Newick has no representation of an unrooted tree. Some biological packages make
the assumption that when a trifurcated root exists in an otherwise bifurcated
tree that the tree must be unrooted. In scikit-bio, ``skbio.tree.TreeNode``
will always be rooted at the ``newick`` root (``;``).

Format Parameters
-----------------
The only supported format parameter is `convert_underscores`. This is `True` by
default. When `False`, underscores found in unescaped labels will not be
converted to spaces. This is useful when reading the output of an external
program in which the underscores were not escaped. This parameter only affects
`read` operations.

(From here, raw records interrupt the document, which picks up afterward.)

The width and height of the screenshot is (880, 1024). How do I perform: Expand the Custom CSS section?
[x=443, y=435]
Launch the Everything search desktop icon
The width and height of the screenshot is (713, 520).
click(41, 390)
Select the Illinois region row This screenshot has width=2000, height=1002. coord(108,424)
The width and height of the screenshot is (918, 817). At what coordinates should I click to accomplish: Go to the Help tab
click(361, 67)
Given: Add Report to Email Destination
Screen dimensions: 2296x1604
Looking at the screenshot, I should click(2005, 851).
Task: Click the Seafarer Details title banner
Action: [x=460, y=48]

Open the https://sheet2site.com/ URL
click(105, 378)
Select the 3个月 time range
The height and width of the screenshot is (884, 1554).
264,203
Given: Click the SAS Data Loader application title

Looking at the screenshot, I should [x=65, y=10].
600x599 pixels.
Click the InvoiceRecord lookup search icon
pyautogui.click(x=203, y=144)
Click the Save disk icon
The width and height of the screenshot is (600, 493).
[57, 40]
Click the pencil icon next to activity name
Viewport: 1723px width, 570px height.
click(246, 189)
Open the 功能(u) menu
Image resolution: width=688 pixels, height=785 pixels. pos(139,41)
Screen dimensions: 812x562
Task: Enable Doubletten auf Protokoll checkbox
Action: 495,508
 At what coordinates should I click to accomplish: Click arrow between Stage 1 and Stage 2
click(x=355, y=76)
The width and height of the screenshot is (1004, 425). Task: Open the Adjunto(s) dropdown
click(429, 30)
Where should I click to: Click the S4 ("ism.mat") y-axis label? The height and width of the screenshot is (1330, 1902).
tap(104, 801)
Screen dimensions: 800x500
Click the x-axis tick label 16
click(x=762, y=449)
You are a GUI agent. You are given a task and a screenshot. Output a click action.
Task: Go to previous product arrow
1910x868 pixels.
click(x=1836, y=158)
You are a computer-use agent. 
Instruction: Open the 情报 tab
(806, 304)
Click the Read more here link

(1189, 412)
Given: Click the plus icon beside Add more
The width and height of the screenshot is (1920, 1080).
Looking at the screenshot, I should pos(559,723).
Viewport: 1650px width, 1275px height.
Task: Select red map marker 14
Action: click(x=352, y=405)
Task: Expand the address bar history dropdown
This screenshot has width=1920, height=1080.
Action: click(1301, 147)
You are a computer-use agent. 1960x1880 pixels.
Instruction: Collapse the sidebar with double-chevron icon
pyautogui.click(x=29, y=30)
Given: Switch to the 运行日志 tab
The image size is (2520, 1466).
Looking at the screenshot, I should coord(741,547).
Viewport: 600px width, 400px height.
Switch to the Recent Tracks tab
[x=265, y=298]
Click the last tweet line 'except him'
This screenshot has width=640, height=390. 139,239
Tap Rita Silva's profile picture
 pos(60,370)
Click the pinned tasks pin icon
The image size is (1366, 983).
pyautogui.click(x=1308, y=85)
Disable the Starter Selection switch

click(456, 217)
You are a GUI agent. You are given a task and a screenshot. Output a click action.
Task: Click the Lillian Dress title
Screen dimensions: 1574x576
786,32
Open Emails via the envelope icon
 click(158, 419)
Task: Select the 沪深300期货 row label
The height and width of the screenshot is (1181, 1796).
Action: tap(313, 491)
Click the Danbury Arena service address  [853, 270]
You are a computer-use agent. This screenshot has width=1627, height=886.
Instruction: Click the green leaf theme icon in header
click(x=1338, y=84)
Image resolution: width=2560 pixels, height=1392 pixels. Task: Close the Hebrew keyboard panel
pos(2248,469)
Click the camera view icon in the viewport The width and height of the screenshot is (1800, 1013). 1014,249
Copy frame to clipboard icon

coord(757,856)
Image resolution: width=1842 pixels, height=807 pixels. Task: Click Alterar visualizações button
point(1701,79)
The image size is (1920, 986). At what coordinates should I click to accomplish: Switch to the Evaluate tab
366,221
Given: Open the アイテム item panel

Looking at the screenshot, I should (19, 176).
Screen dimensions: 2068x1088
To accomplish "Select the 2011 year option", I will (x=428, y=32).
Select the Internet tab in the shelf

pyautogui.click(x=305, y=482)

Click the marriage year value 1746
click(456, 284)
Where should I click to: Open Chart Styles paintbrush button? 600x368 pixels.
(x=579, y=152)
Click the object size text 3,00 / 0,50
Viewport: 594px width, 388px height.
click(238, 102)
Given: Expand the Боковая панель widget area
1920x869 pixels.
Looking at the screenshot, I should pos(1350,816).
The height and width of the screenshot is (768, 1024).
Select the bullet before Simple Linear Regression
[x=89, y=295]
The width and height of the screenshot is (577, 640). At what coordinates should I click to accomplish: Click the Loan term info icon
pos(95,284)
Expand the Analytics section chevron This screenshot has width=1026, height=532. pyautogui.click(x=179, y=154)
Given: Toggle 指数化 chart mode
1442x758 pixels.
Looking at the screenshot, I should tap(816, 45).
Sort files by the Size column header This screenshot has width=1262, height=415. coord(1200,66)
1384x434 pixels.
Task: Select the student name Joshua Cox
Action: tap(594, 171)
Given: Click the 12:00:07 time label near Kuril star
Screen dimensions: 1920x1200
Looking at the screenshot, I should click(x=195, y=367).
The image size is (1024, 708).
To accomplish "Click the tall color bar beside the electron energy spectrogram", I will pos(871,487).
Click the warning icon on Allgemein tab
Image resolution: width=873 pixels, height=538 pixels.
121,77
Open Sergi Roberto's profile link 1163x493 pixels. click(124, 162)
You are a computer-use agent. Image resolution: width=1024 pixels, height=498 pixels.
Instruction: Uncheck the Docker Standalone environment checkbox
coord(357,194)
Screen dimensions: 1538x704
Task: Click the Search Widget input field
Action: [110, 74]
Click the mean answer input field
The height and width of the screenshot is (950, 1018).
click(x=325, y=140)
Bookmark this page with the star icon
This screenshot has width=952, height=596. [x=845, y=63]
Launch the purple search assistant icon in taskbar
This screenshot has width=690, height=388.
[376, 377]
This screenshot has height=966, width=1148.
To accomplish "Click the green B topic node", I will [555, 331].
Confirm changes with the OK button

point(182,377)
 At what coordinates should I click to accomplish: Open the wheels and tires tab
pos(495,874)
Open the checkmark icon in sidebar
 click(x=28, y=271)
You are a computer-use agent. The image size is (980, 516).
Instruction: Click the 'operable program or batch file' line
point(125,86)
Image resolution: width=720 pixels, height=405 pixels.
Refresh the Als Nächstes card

It does not exist for `write` operations; they will always
properly escape underscores.

Examples
--------
This is a simple Newick string.

>>> from io import StringIO
>>> from skbio import read
>>> from skbio.tree import TreeNode
>>> f = StringIO("((D, E)B, (F, G)C)A;")
>>> tree = read(f, format="newick", into=TreeNode)
>>> f.close()
>>> print(tree.ascii_art())
                    /-D
          /B-------|
         |          \-E
-A-------|
         |          /-F
          \C-------|
                    \-G

This is a complex Newick string.

>>> f = StringIO("[example](a:0.1, 'b_b''':0.2, (c:0.3, d_d:0.4)e:0.5)f:0.0;")
>>> tree = read(f, format="newick", into=TreeNode)
>>> f.close()
>>> print(tree.ascii_art())
          /-a
         |
-f-------|--b_b'
         |
         |          /-c
          \e-------|
                    \-d d

Notice that the node originally labeled ``d_d`` became ``d d``. Additionally
``'b_b'''`` became ``b_b'``. Note that the underscore was preserved in `b_b'`.

References
----------
.. [1] http://evolution.genetics.washington.edu/phylip/newick_doc.html
.. [2] http://evolution.genetics.washington.edu/phylip/newicktree.html

"""

# ----------------------------------------------------------------------------
# Copyright (c) 2013--, scikit-bio development team.
#
# Distributed under the terms of the Modified BSD License.
#
# The full license is in the file LICENSE.txt, distributed with this software.
# ----------------------------------------------------------------------------

from skbio.io import create_format, NewickFormatError
from skbio.tree import TreeNode

newick = create_format('newick')


@newick.sniffer()
def _newick_sniffer(fh):
    # Strategy:
    #   The following conditions preclude a file from being newick:
    #       * It is an empty file.
    #       * There is whitespace inside of a label (handled by tokenizer)
    #       * : is followed by anything that is an operator
    #       * ( is not preceded immediately by , or another (
    #       * The parens are unbalanced when ; is found.
    #   If 100 tokens (or less if EOF occurs earlier) then it is probably
    #   newick, or at least we can't prove it isn't.
    operators = set(",;:()")
    empty = True
    last_token = ','
    indent = 0
    try:
        # 100 tokens ought to be enough for anybody.
        for token, _ in zip(_tokenize_newick(fh), range(100)):
            if token not in operators:
                pass
            elif token == ',' and last_token != ':' and indent > 0:
                pass
            elif token == ':' and last_token != ':':
                pass
            elif token == ';' and last_token != ':' and indent == 0:
                pass
            elif token == ')' and last_token != ':':
                indent -= 1
            elif token == '(' and (last_token == '(' or last_token == ','):
                indent += 1
            else:
                raise NewickFormatError()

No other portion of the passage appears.